◆ YOUR TASKS ◆
(1) Repeat word for word the part of the forum thread about Milo that begins at the words "Awww, so sorry" and stops after the words "waiting for you.".
(2) Carry on the forum thread about Milo from the point where it stops.

◆ TEXT ◆

════

Milo went out to foster and was instantly a happy cat. He came back to the shelter for adoption and he was miserable again.

All Milo wanted was a home but he never got that.

I'll miss you Milo. You deserved a better life.


----------



## 192473 (Apr 4, 2017)

Know that he had you. Some poor animals never feel any love at all. 
I wish for a world where all the cats & dogs have someone to love


----------



## maggie23 (Mar 10, 2012)

:crying: i'm so sorry to hear this. Milo, i will be thinking of you. you were too young. let the memory of bigjim comforting you with his love carry you safely to the rainbow bridge where you will be happy and healthy and playful. your person will find you when you are ready to return to earth once again. XOXO to you and bigjim.


----------



## MH1975 (Nov 9, 2017)

Poor Milo. So sad to read this, bigjim, but thank you for sharing. It's so sad to think of cats who don't find a human to love them and care for them.


----------



## catloverami (Jul 5, 2010)

Awww, so sorry to hear about Milo. You loved him and he did in return, and was grateful for having a wonderful owner and home. It's my belief that we will see our beloved pets again in the spiritual world, and Milo will be there waiting for you.


----------



## cat owner again (Dec 14, 2012)

I am so sorry to hear that. At least he had you. This forum reminds me all the time why I can't give my cats up.

════

◆ DATA PROVIDED ◆
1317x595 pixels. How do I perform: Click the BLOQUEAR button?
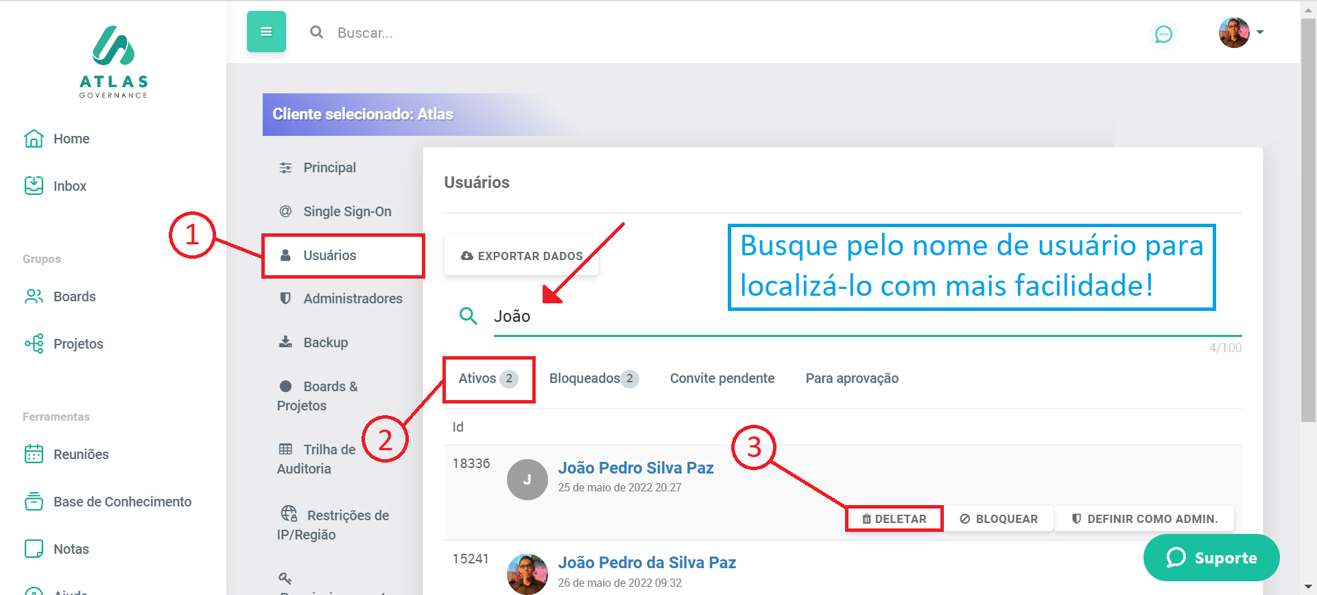998,519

════

◆ ANSWERS PROVIDED ◆
(1)
Awww, so sorry to hear about Milo. You loved him and he did in return, and was grateful for having a wonderful owner and home. It's my belief that we will see our beloved pets again in the spiritual world, and Milo will be there waiting for you.

(2)
----------



## smoda61 (Oct 4, 2017)

Truly sad story. Milo was fortunate to have someone who cared so deeply about him.


----------



## spirite (Jul 31, 2012)

I am so sorry about Milo.  I saw your post about the process of having to return Milo, and other happy and well-socialized fosters, to shelters, where they regress. 

He was lucky to have had that time with you out of the shelter and to have experienced happiness and love. Despite his very short life, he managed to touch people, and he won't be forgotten.


----------



## maggie23 (Mar 10, 2012)

spirite said:


> Despite his very short life, he managed to touch people, and he won't be forgotten.



that is so true. I really love this thought. he made a difference himself while he was here and definitely has changed some lives. every kitty makes us better people. :luv


----------



## ebonytigger (Jan 27, 2017)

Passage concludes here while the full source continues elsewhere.